Publish to Cloudflare Pages with Ruby Nanoc

2022-08-06 ☼ ruby

The Ruby Nanoc gem is a fantastic gem for generating static websites. You get the benefits of partials, layouts, SCSS, helpers and other features without having to deploy an entire Ruby web framework. It all compiles down to plain ole’ HTML and CSS.

For years, my Nanoc workflow looked like this:

  1. Make changes locally
  2. Run nanoc to generate the HTML and CSS
  3. Upload the contents of output/ to an S3 bucket using Transmit
  4. Use Cloudflare to point a domain to the S3 bucket

This workflow served me pretty well, but it required a lot of manual steps. A few months ago I was able to replace steps 2 and 3 with a GitHub Action. The GitHub Action utilized a script for uploading content to an S3 bucket. It looked like this:

name: Build and Upload to S3

on:
  push:
    branches:
      - master

jobs:
  build_and_upload:
    runs-on: ubuntu-latest
    steps:
      - uses: actions/checkout@master
      - uses: ruby/setup-ruby@v1
        with:
          ruby-version: 3.1.1
          bundler-cache: true

      - name: Build nanoc site
        run: bundle exec nanoc

      - uses: shallwefootball/s3-upload-action@master
        name: Upload to S3
        with:
          aws_key_id: $
          aws_secret_access_key: $
          aws_bucket: $
          source_dir: 'output'
          destination_dir: ''

The main downside to this approach is that each file is re-uploaded to S3 — regardless of whether or not the file was modified.

Cloudflare Pages

Yesterday Cloudflare announced a generous free-tier for the Cloudflare Pages product. I was able to migrate a few static sites from S3 in just a few minutes. Cloudflare Pages connects to a GitHub or GitLab repository and automatically deploys your default branch to Cloudflare Pages. The flow is very similar to Heroku GitHub Deploys.

After migrating my static sites, I really wanted to replace my Nanoc + GitHub Actions + S3 workflow. At the time of this writing, the build configuration documentation didn’t include an example for Nanoc. Fortunately, it was simple!

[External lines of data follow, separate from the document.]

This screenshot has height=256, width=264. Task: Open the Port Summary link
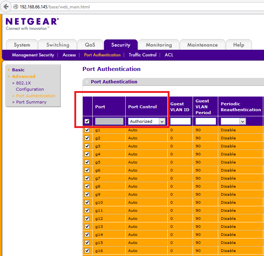31,102
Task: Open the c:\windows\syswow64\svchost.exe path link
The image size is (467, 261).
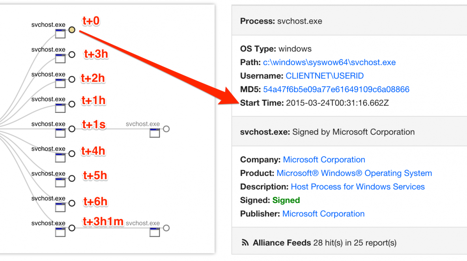Action: click(329, 62)
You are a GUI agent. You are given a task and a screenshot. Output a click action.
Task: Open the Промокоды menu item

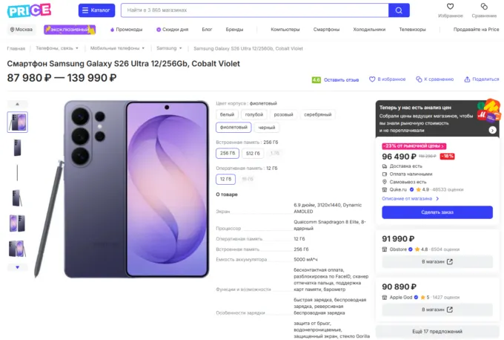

  1. If your project already contains a .ruby-version file, Cloudflare will use that. Otherwise, you can set an environment variable called RUBY_VERSION to a version between 2.6.2 and 2.7.5 (these will likely change over time).
  2. Ensure you project has a Gemfile.lock. This isn’t mentioned anywhere, but Cloudflare will bundle install during the build.
  3. Set the Build command” to nanoc
  4. Set the Build output directory” to /output unless you’ve customized this in Nanoc.

That’s it! As you make changes to your Nanoc site and merge those changes into your repository’s default branch in GitHub or GitLab, Cloudflare Pages will build your site and deploy it to its global CDN.